==== Records to use

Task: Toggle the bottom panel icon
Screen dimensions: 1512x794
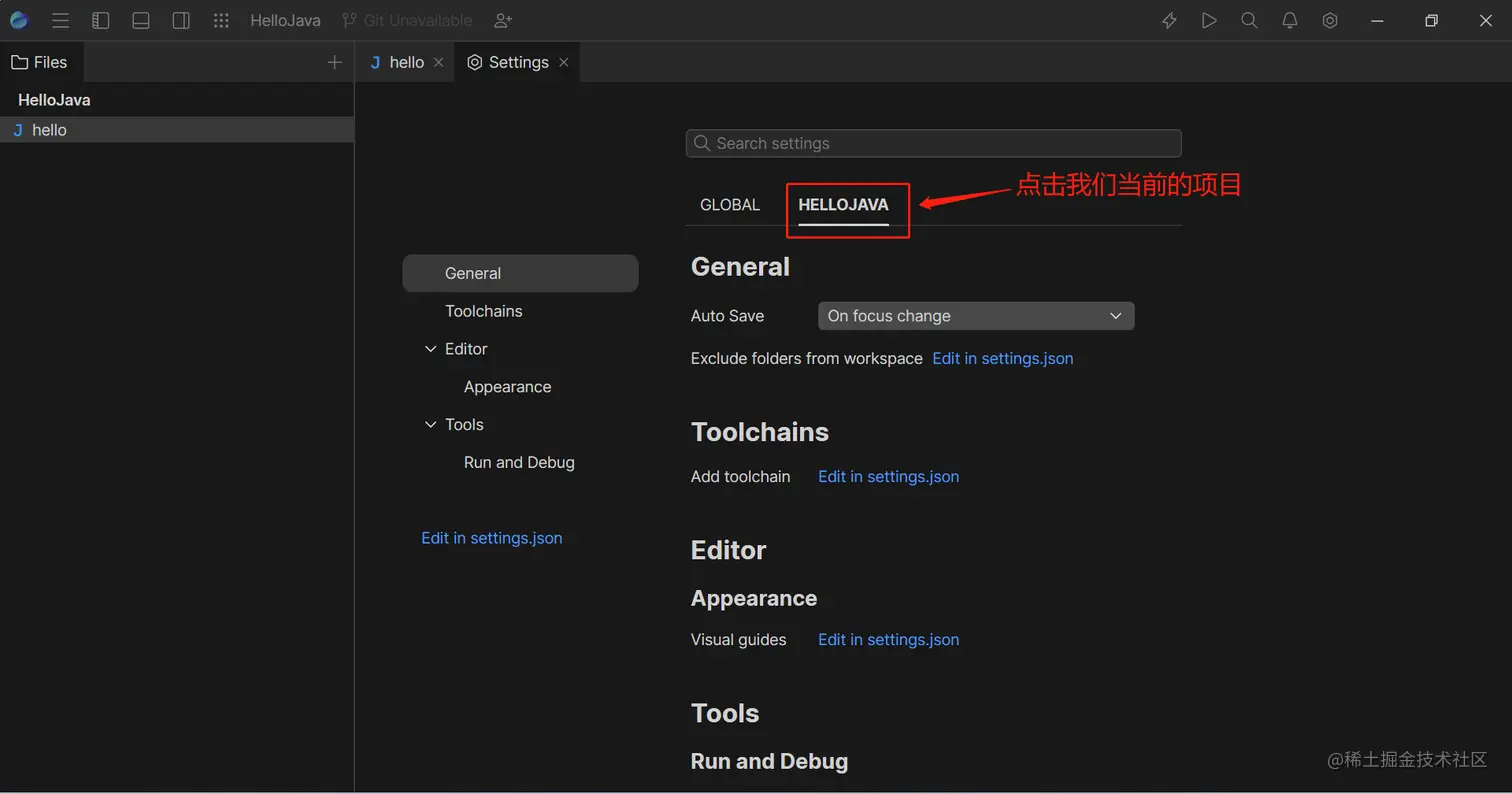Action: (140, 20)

========
==== Records to use

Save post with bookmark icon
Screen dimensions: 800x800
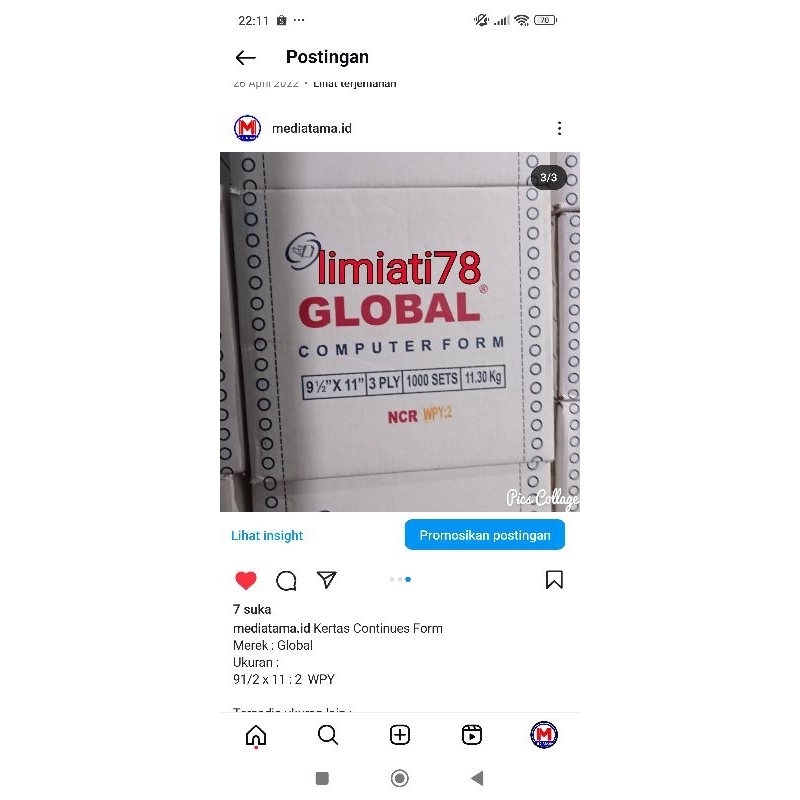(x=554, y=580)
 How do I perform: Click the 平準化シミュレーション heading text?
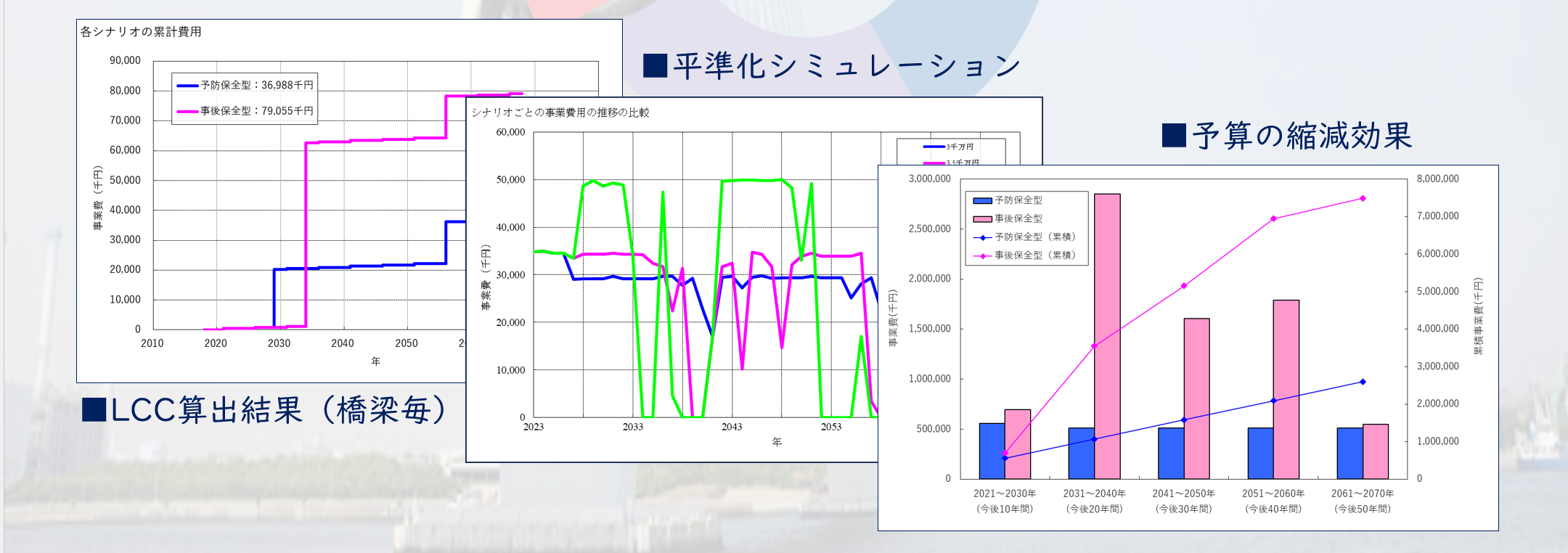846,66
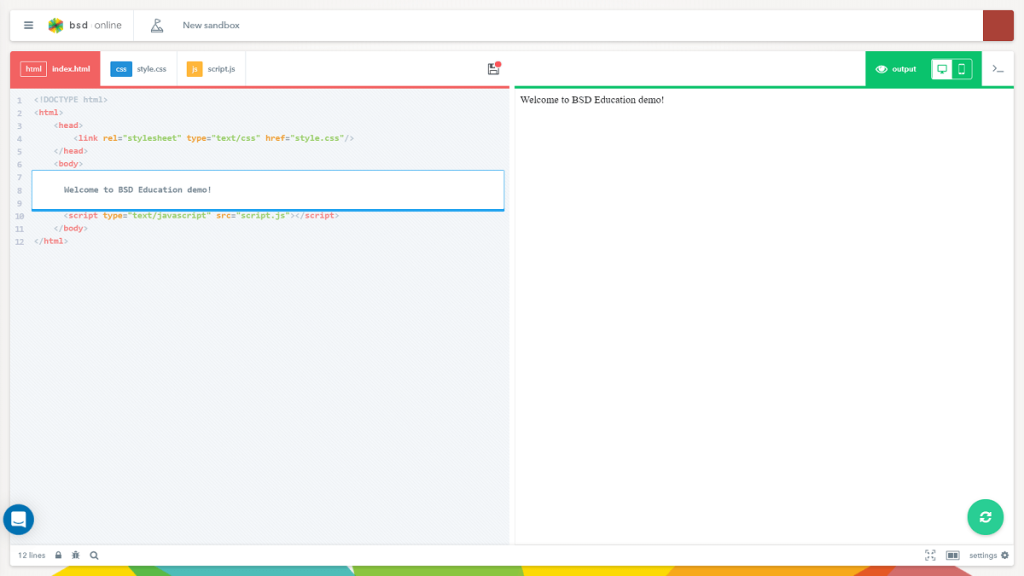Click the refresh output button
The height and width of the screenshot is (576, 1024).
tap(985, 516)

========
==== Records to use

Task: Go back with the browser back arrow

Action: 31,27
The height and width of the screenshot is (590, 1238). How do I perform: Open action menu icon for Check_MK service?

========

= What the task requires =
Set out every line from the material that contains the string "icon".

= Final answer =
Task: Toggle the bottom panel icon
Save post with bookmark icon
The height and width of the screenshot is (590, 1238). How do I perform: Open action menu icon for Check_MK service?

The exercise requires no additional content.